Dirigiu o carro de Andréia até um barranco que erguia-se sobre o mar, isso já na altura do bairro de São Conrado. Casas de luxo rodeavam o lugar, mas tudo estava deserto àquelas horas. Estacionou exatamente à beira do precipício, soltou o freio de mão e viu o carro se lançar ao mar. Bateu nas águas com um baque surdo e começou a afundar lentamente, o peso do antigo baú e do corpo no porta malas a impelir o veículo para o fundo do Atlântico.

- Adeus, Andréia - sussurou ao vento.

Deu meia-volta e começou a andar em direção à autopista, onde conseguiu um taxi após quase meia-hora de espera. Quando chegou à porta do hotel, o dia já amanhecia.

Levantou somente após o meio-dia. Sentia-se totalmente recuperado da noite anterior, se bem que com uma leve dor de cabeça, provavelmente efeito do vinho. Tomou uma ducha rápida e foi em direção ao restaurante. Precisava conversar com o garçom que lhe dera informações na noite anterior e descobrir quem era o homem que jantara com Andréia. Antunes ligaria dali a pouco e ele precisava dar as boas notícias ao chefe. Sentiu-se observado durante o trajeto até o restaurante.
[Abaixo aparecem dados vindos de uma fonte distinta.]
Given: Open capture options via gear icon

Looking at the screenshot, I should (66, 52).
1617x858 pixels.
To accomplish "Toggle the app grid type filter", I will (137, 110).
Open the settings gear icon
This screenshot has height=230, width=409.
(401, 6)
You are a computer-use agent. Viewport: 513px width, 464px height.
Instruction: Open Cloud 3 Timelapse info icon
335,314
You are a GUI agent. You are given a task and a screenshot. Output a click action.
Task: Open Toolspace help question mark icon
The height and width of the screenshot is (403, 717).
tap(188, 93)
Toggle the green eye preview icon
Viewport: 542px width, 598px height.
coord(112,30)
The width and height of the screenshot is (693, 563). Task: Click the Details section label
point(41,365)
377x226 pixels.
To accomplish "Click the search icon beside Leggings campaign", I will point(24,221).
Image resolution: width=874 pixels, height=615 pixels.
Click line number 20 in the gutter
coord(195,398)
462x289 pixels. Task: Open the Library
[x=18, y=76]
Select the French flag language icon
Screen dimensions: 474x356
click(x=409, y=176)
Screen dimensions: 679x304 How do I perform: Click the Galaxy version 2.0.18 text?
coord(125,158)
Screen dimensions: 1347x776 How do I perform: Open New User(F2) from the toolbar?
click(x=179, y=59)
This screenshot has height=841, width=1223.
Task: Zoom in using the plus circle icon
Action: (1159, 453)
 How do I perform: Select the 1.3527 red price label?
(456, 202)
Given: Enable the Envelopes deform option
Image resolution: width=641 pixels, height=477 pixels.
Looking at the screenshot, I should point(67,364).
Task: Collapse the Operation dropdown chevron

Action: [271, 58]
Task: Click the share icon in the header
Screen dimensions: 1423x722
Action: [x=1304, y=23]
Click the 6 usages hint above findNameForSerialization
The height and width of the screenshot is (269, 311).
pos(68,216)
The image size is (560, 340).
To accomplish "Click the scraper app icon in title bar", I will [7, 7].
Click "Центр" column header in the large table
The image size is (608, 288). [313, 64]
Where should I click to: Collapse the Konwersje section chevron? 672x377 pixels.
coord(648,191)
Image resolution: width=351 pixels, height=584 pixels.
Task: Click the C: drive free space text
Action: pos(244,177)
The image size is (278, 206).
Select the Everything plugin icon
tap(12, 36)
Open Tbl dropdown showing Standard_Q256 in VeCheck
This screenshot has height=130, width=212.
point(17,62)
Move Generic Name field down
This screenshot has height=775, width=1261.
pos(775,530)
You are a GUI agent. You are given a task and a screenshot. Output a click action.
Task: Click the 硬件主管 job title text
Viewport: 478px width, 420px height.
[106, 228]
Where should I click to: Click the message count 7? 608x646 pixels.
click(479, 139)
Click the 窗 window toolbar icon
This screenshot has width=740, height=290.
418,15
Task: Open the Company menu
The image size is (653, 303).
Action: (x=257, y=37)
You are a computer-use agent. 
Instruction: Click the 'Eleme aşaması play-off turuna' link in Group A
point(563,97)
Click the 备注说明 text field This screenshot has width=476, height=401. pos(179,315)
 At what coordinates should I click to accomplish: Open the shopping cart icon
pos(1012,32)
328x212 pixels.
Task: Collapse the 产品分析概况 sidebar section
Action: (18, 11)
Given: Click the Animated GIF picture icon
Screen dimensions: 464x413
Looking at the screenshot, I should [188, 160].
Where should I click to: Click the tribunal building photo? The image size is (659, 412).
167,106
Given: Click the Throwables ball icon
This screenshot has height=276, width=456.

Achou estranho, parecia que todos se voltavam para vê-lo à medida que andava pelos corredores do hotel.

Ao entrar no salão, percebeu que todos os olhares se dirigiram a ele. Pareciam assustados, pois logo trataram de disfarçar.

Sentou-se, ninguém aproximou-se para atendê-lo. Chamou o garçom, houve uma rápida troca de olhares entre este e um homem que estava próximo ao balcão. O homem aproximou-se da sua mesa e sentou-se, sem pedir licença.

- Quem é o senhor? Eu o conheço? - perguntou José Rodrigues, sem entender a atitude do estranho.

O homem o observava atentamente.

- Vejo que teve uma noite agitada, seu José Rodrigues. Bem agitada mesmo.

Rodrigues o olhou no fundo dos olhos e imediatamente percebeu que ele sabia de tudo. Manteve silêncio por alguns momentos, procurando ganhar tempo. De alguma forma eles o haviam localizado muito antes do que esperava.

- O senhor é da polícia?

Ele assentiu. Olhando ao redor, percebeu que havia mais três deles espalhados pelo restaurante, para o caso de uma tentativa de fuga. As pessoas cochichavam disfarçadamente e olhavam para a mesa de Rodrigues, tentando ouvir o que os dois conversavam.

- Devo lhe avisar - disse o policial - que já sabemos de tudo. Quero apenas que indique o local onde escondeu o corpo.

- "Mas como, mas como?" - pensou Rodrigues - " O que eu fiz de errado?"

E como se lesse o seu pensamento, o homem colocou algo em cima da mesa.

- Dona Andréia Malta tem uma diarista que aparece uma vez por semana para fazer a limpeza da sua casa. Para o seu azar, justamente hoje era esse dia. Ela viu todo aquele sangue no quarto e tratou de nos chamar. O senhor não se deu ao trabalho de limpar... Só que antes ela encontrou uma coisa muito estranha entre os lençóis da patroa. Depois, foi só descobrir onde e com quem dona Andréia esteve na noite passada, e assim chegamos ao senhor.

Rodrigues olhou para o objeto envolvido em um saco plástico que o policial colocara cima da mesa e ficou lívido. Instintivamente, levou as mãos à cabeça.

O policial sorriu divertido ante o embaraço de Rodrigues.

- Sim. O senhor esqueceu sua peruca na cena do crime...

Aquela cadela havia retirado a peruca enquanto transavam, ele nem percebeu. Só depois, quando começou a rir dele, é que havia se dado conta de que estava sem a peruca. Chegara a pensar que ela era diferente de todas as outras, as mulheres da vida que ele levava para casa de tempos em tempos... Mas não. Nem mesmo fazendo com que ela delirasse de prazer, nem mesmo assim conseguiu ser respeitado. E ainda teve a coragem de rir na cara dele, como aqueles imbecis do escritório faziam. Não, Andréia teve o que merecia. Na verdade, todas elas tiveram o que mereciam...

Maldita hora em que decidiu ir até o fim com aquela vadia!